··· Source extract ···

TurboQuant ablation: QJL stage contributes nothing, MSE stage is the bug

unamedkr · claude · unamedkr · commit 4da6915608aa · 2026-04-08T01:30:06.000+09:00
Added env-var ablation switch to turbo_kv attention paths and ran:

  turbo_kv_4b full (MSE+QJL):  PPL 16.03
  turbo_kv_4b MSE-only:        PPL 16.03  ← byte-identical
  turbo_kv_3b full (MSE+QJL):  PPL 25.84
  turbo_kv_3b MSE-only:        PPL 25.84  ← byte-identical

Two findings:

1. The QJL correction term is computing as ~0 regardless of input. The
   constant √(π/2)/m may be wrong for our Rademacher (±1) projection
   rows — the original QJL paper uses Gaussian rows.

2. Even ignoring QJL, the MSE-only Lloyd-Max-Gaussian codebook is
   strictly worse than uniform per-block min-max at the same bit
   budget. Real key vectors after a single Hadamard rotation still have
   heavier tails than N(0,1), so the codebook clips outliers that
   uniform_4b's per-block range captures naturally.

Two structural fixes are needed to match the paper:
- Outlier handling at Stage 1 (paper does this — 32 outlier channels)
- QJL constant verification for Rademacher rows

Reverted the env-var ablation switch (kept the findings in the
reproduction doc).

··· Material supplied ···

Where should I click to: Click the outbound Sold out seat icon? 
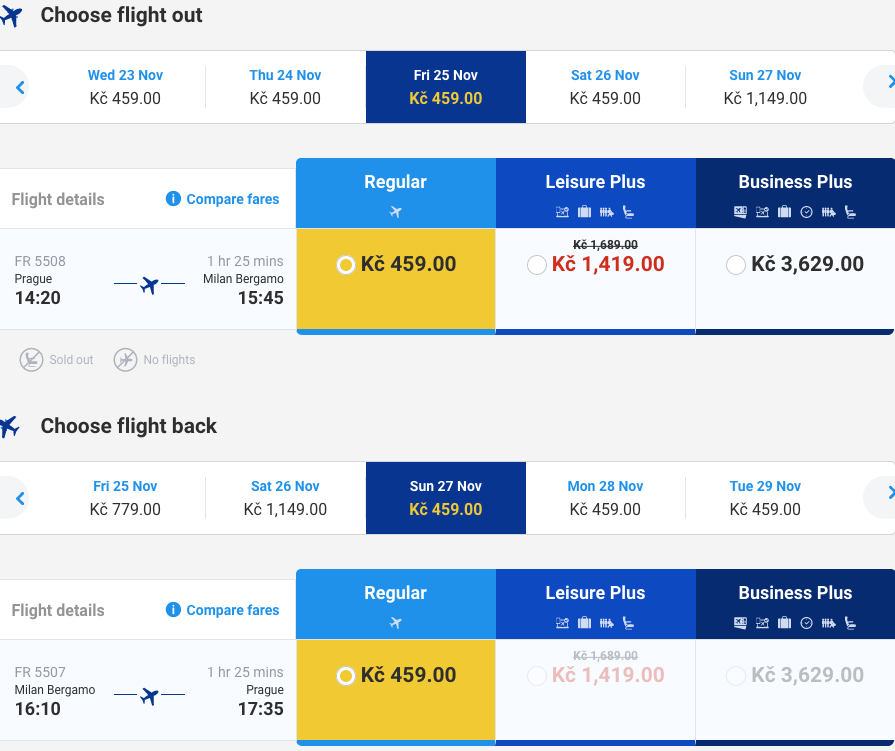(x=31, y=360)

···
··· Material supplied ···

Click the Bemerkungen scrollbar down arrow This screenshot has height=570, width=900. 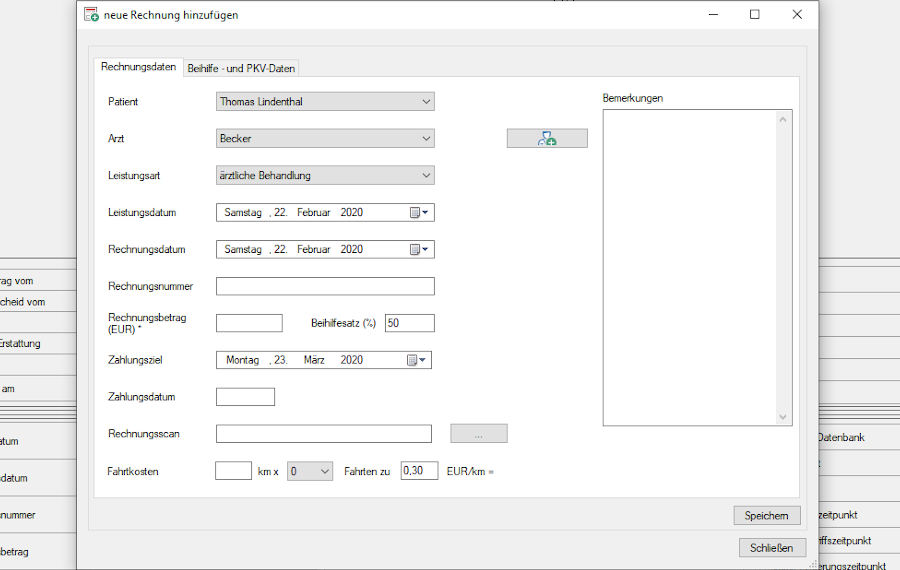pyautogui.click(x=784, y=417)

···

◆ Parts of the exercise ◆
1. In the commit message, what kind of projection rows does the original QJL paper use?
2. Extract from the commit message the passage that opens with "1. The QJL correction" and closes with "uses Gaussian rows.", copying it word for word.
The rows above are separate material and are not connected to the commit message.

◆ Set of answers ◆
1. Gaussian rows.

2.
1. The QJL correction term is computing as ~0 regardless of input. The
   constant √(π/2)/m may be wrong for our Rademacher (±1) projection
   rows — the original QJL paper uses Gaussian rows.